Melancholia

Deux éclairages bien différents permettent de mettre en évidence la beauté de la vie. Le premier consiste à appréhender l’existence sous des couleurs pastel que certains assimileront injustement à de la naïveté. Terrence Malick en a fait l’amère expérience avec son sublime Tree of Life. Le second est semblable à une eau-forte flamande : sa clarté réside dans l’espace ténu entre deux traits noirs ciselés à l’acide. Lars von Trier a résolument opté pour cette teinte sombre dans Melancholia, disséquant avec minutie les affres de la mélancolie.

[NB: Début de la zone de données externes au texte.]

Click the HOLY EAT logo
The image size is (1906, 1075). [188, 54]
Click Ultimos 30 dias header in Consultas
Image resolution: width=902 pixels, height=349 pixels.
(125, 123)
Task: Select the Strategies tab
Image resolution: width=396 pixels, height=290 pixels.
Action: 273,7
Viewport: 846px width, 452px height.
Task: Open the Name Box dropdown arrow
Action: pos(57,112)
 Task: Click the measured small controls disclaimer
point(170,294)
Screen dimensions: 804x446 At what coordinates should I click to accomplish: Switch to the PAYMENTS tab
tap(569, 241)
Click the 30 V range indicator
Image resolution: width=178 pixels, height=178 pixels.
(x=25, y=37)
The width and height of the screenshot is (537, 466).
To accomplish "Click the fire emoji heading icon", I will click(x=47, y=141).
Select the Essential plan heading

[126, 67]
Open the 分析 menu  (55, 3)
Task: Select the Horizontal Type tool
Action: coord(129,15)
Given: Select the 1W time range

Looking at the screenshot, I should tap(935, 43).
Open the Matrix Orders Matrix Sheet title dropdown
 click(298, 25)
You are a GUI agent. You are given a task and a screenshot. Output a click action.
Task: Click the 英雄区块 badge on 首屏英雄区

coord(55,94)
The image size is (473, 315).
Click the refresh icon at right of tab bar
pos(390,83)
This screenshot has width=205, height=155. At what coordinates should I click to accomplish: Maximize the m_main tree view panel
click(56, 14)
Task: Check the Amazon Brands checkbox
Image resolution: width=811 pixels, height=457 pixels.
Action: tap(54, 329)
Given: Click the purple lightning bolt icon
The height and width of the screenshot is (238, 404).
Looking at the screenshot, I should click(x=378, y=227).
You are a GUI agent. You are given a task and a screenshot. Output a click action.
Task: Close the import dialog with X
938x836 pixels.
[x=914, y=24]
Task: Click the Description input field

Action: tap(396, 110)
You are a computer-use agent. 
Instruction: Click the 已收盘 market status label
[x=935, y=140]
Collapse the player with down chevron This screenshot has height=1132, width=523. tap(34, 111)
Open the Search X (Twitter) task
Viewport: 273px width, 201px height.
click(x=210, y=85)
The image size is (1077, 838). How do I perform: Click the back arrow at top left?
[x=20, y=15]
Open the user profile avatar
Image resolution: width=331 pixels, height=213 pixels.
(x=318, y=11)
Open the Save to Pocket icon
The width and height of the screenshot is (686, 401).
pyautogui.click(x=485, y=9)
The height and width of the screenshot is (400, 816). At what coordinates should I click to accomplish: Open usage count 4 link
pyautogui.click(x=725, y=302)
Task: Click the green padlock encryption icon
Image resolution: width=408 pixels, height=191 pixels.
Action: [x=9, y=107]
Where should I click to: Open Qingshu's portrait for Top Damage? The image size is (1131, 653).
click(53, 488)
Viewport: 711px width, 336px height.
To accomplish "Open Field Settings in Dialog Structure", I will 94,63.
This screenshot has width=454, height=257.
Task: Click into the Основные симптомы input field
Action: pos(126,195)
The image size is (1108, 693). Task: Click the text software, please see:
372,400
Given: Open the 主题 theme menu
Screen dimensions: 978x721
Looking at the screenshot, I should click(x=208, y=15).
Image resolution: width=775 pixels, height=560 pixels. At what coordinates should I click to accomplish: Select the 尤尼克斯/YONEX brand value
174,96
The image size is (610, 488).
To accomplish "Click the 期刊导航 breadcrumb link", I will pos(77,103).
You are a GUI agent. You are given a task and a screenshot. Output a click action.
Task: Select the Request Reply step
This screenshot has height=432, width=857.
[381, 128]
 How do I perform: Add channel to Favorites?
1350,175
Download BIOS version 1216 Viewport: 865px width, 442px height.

Justine, après s’être soigneusement auto-détruite, n’a plus qu’un seul espoir : engloutir l’humanité entière dans le néant infini mais néanmoins lucide qui la ronge. Le bonheur lui est inconnu. Il témoigne de tout ce qu’elle sait être faux en ce monde ; à l’image de son mari, à l’image de ses parents. Cette obsession morbide l’entraîne dans un étrange ballet céleste avec sa soeur Claire. Cette soeur qu’elle imagine trahie dans son amour conjugal et torturée dans son amour maternel. Pour qu’elle la comprenne, enfin.

L’absence de Dieu est un élément fondamental pour comprendre la seconde partie de Melancholia. L’univers dans lequel évolue Justine est privé de toute grâce. Elle est en enfer car, en refusant de se prêter aux simulacres de vie que lui imposent ses proches, elle finit par nier la vie dans sa totalité. La fin est cependant lumineuse. Justine accepte pour la première fois de laisser entrer l’autre dans sa « cabane magique » dans une collision somptueuse qui résonne comme un retour à la vie au terme d’une nuit obscure de l’âme.

Le film de Lars von Trier est d’une maîtrise esthétique impressionnante malgré un prologue emprunté. L’influence de Tarkovski est évidente et le réalisateur danois reconnaît s’être replongé dans Solaris. Si le rôle de Justine a été imaginé pour Pénélope Cruz, Kirsten Dunst n’incarne pas moins une désespérée saisissante. Les références graphiques et musicales sont nombreuses. Wagner et son Tristan et Isolde, bien sûr, qui transforment par moments ce film en opéra romantique mais aussi Bruegel, Bosch et Le Caravage qui sont autant de témoins convoqués par Justine pour souligner la vanité du monde contemporain.